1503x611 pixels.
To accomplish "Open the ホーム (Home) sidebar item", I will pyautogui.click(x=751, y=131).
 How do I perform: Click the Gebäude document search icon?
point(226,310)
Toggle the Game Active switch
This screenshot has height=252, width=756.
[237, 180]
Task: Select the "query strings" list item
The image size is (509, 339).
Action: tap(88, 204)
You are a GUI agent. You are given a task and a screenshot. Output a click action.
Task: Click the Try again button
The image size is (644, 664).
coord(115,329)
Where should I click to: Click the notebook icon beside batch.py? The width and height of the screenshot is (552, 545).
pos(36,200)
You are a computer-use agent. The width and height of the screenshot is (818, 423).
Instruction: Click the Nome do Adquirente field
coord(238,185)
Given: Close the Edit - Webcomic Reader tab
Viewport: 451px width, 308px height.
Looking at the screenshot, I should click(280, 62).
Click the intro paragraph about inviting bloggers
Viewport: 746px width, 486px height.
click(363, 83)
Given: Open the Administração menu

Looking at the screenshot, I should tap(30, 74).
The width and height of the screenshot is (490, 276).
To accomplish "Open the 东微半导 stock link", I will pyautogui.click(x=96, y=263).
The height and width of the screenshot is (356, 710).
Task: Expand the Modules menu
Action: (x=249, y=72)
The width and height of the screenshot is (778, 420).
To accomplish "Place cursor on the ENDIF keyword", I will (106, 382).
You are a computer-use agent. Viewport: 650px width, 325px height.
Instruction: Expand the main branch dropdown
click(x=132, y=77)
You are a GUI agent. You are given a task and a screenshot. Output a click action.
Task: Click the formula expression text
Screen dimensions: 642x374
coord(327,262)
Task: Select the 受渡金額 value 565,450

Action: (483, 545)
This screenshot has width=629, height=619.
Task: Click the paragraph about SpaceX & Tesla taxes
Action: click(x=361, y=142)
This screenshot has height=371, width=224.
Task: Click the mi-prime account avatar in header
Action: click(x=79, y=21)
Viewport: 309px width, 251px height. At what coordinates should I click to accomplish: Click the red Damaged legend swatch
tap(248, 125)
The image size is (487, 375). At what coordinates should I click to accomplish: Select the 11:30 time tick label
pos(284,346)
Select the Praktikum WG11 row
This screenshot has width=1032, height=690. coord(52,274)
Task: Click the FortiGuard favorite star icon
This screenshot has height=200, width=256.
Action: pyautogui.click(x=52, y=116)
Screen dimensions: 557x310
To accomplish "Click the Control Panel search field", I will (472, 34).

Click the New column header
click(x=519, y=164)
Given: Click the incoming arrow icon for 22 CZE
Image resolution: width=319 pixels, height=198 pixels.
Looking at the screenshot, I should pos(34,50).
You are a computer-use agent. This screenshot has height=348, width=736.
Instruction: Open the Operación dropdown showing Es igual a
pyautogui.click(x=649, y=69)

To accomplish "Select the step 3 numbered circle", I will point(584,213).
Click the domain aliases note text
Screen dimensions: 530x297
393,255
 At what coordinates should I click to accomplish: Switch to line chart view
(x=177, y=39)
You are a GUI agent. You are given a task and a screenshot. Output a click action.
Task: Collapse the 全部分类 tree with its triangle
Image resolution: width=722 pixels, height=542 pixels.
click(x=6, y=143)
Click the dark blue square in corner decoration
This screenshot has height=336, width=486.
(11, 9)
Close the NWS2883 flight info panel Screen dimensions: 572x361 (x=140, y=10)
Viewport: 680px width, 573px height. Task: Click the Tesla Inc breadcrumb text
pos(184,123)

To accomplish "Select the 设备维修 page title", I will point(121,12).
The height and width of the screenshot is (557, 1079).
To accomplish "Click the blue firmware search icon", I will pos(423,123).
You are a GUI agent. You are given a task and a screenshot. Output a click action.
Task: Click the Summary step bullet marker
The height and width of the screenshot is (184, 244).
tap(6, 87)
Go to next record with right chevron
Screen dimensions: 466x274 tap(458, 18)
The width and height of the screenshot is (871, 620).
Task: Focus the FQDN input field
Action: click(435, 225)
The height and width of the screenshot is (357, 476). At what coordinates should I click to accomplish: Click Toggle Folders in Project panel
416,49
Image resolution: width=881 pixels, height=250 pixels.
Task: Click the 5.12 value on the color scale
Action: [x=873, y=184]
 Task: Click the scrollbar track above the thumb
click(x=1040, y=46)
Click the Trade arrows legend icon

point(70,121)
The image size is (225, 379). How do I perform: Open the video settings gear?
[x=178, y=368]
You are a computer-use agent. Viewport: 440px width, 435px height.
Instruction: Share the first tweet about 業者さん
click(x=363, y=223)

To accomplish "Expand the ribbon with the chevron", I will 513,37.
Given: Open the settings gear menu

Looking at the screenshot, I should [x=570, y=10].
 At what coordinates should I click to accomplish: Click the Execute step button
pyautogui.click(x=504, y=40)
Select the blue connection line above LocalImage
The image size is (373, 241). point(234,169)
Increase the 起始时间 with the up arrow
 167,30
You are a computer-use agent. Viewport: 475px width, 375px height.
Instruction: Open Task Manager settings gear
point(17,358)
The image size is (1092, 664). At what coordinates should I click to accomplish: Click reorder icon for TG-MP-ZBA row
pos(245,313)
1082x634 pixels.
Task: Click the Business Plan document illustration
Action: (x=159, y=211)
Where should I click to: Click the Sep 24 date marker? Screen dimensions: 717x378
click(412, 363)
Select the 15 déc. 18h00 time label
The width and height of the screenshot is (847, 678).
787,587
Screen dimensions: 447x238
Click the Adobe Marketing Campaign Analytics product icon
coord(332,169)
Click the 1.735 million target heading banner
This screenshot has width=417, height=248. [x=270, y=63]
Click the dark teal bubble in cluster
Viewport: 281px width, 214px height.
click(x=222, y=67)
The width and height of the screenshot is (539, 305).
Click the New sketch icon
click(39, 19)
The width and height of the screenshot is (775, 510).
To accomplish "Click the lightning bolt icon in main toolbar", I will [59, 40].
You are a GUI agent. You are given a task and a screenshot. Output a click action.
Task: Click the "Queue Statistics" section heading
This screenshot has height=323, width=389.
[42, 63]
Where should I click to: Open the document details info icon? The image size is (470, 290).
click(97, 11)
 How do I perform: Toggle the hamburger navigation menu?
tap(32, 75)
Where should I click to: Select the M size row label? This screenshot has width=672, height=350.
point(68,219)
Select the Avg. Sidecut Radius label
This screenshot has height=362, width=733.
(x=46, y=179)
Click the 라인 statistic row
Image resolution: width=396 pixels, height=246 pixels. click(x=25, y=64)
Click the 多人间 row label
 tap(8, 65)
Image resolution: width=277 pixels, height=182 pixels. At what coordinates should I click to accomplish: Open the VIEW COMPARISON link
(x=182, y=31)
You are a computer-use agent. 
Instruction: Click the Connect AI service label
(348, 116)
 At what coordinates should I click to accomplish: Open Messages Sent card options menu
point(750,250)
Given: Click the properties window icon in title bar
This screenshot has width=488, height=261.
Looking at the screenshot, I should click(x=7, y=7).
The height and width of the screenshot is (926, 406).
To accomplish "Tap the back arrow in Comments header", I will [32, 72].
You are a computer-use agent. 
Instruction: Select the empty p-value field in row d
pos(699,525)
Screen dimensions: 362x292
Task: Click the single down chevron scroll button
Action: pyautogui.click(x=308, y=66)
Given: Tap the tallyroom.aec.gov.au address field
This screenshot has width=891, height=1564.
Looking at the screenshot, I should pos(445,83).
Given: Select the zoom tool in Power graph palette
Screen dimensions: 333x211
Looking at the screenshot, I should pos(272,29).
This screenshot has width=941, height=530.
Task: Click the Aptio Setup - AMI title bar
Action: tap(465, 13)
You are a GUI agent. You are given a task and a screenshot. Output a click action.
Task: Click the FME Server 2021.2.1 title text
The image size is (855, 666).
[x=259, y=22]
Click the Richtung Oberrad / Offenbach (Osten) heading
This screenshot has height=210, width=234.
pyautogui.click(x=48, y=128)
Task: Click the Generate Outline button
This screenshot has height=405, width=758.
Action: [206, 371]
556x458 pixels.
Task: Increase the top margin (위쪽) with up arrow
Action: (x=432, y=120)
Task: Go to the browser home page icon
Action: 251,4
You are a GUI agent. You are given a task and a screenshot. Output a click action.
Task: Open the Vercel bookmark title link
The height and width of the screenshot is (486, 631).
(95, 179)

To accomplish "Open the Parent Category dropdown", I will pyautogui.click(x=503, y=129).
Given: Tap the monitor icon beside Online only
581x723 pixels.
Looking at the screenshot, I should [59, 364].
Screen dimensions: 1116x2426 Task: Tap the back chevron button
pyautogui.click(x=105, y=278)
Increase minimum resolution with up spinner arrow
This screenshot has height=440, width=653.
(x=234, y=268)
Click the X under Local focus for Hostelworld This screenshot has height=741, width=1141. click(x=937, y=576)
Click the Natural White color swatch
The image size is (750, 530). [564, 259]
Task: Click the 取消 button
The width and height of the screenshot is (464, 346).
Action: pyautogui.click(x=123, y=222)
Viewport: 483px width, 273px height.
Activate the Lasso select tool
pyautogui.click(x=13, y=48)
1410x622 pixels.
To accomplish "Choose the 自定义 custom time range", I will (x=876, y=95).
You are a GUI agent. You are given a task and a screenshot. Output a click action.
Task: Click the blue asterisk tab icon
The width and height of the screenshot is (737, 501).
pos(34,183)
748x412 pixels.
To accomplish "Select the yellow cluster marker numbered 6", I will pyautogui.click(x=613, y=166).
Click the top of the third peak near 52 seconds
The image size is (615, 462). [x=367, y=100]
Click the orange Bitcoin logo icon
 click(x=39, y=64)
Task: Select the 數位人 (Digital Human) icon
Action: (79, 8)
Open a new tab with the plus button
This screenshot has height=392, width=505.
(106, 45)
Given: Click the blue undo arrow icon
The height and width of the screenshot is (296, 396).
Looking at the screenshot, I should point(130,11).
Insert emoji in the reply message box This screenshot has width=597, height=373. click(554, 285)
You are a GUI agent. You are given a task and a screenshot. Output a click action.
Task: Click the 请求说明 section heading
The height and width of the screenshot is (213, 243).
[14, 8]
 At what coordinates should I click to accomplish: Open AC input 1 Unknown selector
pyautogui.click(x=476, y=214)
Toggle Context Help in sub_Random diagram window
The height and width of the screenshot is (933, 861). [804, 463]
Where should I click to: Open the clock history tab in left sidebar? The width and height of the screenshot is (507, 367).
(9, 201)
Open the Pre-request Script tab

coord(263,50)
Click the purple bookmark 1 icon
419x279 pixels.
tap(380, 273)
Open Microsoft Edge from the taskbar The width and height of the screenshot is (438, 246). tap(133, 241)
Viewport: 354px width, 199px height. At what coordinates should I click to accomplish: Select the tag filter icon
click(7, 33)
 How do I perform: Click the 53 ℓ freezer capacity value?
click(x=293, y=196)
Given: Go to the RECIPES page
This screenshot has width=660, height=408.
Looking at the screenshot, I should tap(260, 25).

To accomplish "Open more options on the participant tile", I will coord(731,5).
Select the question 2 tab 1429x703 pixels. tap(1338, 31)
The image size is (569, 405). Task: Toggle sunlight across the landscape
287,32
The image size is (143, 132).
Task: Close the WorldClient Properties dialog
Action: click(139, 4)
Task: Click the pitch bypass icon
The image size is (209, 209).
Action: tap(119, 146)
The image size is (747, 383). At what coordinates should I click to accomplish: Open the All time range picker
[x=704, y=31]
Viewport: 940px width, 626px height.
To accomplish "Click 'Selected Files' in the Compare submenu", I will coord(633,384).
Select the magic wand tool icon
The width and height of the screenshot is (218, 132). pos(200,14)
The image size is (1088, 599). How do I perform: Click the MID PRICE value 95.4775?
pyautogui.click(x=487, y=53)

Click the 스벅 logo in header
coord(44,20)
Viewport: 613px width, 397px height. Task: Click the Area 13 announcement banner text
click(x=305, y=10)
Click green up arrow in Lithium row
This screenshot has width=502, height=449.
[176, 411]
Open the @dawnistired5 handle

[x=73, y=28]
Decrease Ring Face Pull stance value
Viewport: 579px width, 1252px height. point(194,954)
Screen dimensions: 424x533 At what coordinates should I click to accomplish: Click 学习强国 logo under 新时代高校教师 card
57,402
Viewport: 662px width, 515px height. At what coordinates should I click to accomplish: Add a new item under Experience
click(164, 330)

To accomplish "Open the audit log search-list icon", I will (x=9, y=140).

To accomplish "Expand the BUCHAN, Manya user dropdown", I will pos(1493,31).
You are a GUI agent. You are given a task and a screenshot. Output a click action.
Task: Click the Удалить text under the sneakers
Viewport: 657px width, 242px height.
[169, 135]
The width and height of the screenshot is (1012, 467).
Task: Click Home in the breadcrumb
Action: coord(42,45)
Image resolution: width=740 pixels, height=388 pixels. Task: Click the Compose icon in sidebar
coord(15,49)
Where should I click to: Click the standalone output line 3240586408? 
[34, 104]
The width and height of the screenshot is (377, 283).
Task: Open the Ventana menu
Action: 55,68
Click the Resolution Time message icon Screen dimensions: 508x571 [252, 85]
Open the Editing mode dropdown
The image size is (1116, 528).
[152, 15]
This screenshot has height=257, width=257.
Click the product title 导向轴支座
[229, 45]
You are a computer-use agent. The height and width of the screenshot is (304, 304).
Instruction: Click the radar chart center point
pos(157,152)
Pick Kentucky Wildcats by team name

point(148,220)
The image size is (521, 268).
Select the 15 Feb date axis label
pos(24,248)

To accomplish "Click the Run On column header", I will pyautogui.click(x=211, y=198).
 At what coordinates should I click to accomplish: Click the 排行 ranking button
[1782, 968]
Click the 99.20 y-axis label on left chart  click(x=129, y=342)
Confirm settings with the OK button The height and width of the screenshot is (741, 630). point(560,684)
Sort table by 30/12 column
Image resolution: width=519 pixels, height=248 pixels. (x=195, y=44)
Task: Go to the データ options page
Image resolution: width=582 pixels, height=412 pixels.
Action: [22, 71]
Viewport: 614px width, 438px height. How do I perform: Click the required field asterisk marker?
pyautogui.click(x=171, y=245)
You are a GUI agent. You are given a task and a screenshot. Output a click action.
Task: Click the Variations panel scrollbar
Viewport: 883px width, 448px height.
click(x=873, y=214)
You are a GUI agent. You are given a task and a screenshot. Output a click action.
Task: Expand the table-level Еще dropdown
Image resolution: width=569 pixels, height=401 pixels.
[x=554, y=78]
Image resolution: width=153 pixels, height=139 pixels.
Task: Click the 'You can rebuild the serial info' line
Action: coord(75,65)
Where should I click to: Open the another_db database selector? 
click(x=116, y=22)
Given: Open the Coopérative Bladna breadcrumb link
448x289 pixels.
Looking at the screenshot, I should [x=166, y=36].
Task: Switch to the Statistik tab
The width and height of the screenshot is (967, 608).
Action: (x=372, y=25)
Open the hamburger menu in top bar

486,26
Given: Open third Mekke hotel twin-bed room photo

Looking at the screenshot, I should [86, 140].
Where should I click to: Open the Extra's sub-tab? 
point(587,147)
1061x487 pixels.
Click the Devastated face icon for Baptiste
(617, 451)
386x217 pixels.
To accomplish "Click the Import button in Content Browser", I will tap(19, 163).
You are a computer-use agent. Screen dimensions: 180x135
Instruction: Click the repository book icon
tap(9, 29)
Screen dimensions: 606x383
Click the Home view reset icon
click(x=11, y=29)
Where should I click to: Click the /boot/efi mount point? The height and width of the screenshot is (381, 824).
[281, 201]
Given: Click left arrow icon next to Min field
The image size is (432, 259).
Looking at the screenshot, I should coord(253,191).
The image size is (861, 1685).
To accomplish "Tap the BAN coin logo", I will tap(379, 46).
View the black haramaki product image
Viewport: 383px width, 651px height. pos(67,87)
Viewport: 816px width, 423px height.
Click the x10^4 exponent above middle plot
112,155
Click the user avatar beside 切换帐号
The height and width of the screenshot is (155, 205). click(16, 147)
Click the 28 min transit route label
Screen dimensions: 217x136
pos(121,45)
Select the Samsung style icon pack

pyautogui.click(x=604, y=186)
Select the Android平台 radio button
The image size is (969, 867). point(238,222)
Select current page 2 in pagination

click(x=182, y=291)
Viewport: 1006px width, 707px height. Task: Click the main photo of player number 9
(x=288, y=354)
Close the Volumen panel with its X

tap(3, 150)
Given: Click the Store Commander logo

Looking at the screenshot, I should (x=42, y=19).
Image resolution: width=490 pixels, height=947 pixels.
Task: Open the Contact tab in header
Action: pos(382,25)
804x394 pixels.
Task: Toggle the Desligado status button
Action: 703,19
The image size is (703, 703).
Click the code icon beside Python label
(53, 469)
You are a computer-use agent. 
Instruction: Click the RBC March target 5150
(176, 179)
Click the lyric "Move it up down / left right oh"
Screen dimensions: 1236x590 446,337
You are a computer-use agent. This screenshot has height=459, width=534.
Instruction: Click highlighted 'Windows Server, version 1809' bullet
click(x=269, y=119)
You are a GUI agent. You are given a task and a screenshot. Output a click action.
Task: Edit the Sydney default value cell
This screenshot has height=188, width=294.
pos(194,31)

▶ WORK TASK
Your answer should be all lines from the data that contain "section".

▶ TASK RESULT
Task: Click the "Queue Statistics" section heading
Task: Click the 请求说明 section heading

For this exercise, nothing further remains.